Tips for selecting and transporting holiday plants. Bright red and green poinsettia plants

The holiday season is here, which means evergreens, poinsettias, amaryllis, and other holiday plants have arrived in stores. Plants are often at the center of our holiday decorations and traditions and are frequently given as gifts. Whether buying them as gifts or for yourself, following a few tips can help you or the recipient enjoy them throughout the holiday season.


Poinsettias are the most popular holiday plant in the United States, with around 40 million plants sold yearly. While we grow them as a houseplant, in their native Mexico, they grow as a shrub. What are widely considered the flowers of the plants are actually bracts (leaves) that look like petals. The greenish-yellow flowers (cyathia) are clustered at the center of the bracts. 

When selecting poinsettias, pay close attention to the flowers. Look for plants that have flower buds that are closed and contain a green tint. Flowers that are open and producing pollen (often seen as yellow dust on the leaves) should be avoided because poinsettias will drop their bracts and leaves soon after flowers shed their pollen.

While we traditionally think of poinsettias as red, breeders have produced a variety of different colored cultivars. They can now be found in white, pink, orange, red, and golden-yellow. Some can also be striped or speckled with various colors. The blue and purple poinsettias you may have seen are cream-colored cultivars that have been spray painted.

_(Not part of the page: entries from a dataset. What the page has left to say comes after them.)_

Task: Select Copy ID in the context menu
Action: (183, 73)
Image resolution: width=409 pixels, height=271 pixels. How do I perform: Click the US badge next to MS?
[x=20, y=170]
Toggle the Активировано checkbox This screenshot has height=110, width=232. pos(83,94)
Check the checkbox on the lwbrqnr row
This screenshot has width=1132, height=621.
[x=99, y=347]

Flowers of poinsettia plants
When selecting poinsettias, look for plants that have flower buds that are closed and contain a green tint (left). Plants that have open flowers (right) won't keep their colorful display as long.
Thanksgiving cacti with pink flower buds
For the longest lasting flowers, select holiday cacti with well-developed buds but no open flowers.

Christmas cactus

While they are commonly referred to as Christmas cacti, several different types of holiday cacti are sold: Thanksgiving, Christmas cactus, and Easter/Spring cactus. They get their common names from the holiday closest to their traditional bloom dates. However, they may be forced to bloom at other times of the year.

Most of the 'Christmas cactuses' sold are actually Thanksgiving cacti that have had their forced to bloom around Christmas time. Regardless of the type of holiday cacti you purchase, if you want them to bloom around Christmas, look for plants with well-developed buds but no open flowers in late November or early December. Plants that are in full bloom around this time will likely be done blooming by Christmas.

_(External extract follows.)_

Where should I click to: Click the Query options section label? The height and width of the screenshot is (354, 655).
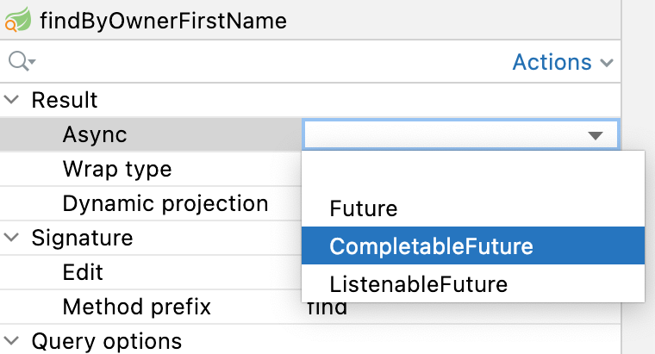(x=107, y=341)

Many of the amaryllis plants available this time of year come pre-potted, and you'll occasionally find some that have already started to grow. All you need to do is give them some light and water. You can also purchase the bulbs and plant them yourself.

Size is important when it comes to selecting amaryllis bulbs. Larger bulbs will be able to produce more flowers. Larger bulbs also tend to produce thicker, stronger stems and are less likely to flop. So, try to purchase the largest bulbs for the best floral display. Inspect bulbs to ensure they are firm and don't have any mold, decay, or signs of injury.

Norfolk Island Pine

Norfolk Island pines are widely marketed as living Christmas trees and are commonly adorned with bells and bows. Despite their name, these evergreens are not actually pine trees (they belong to the Araucariaceae, not Pinaceae). In their native habitat in the South Pacific, they can reach heights of up to 200 feet and have trunks up to 10 feet in diameter.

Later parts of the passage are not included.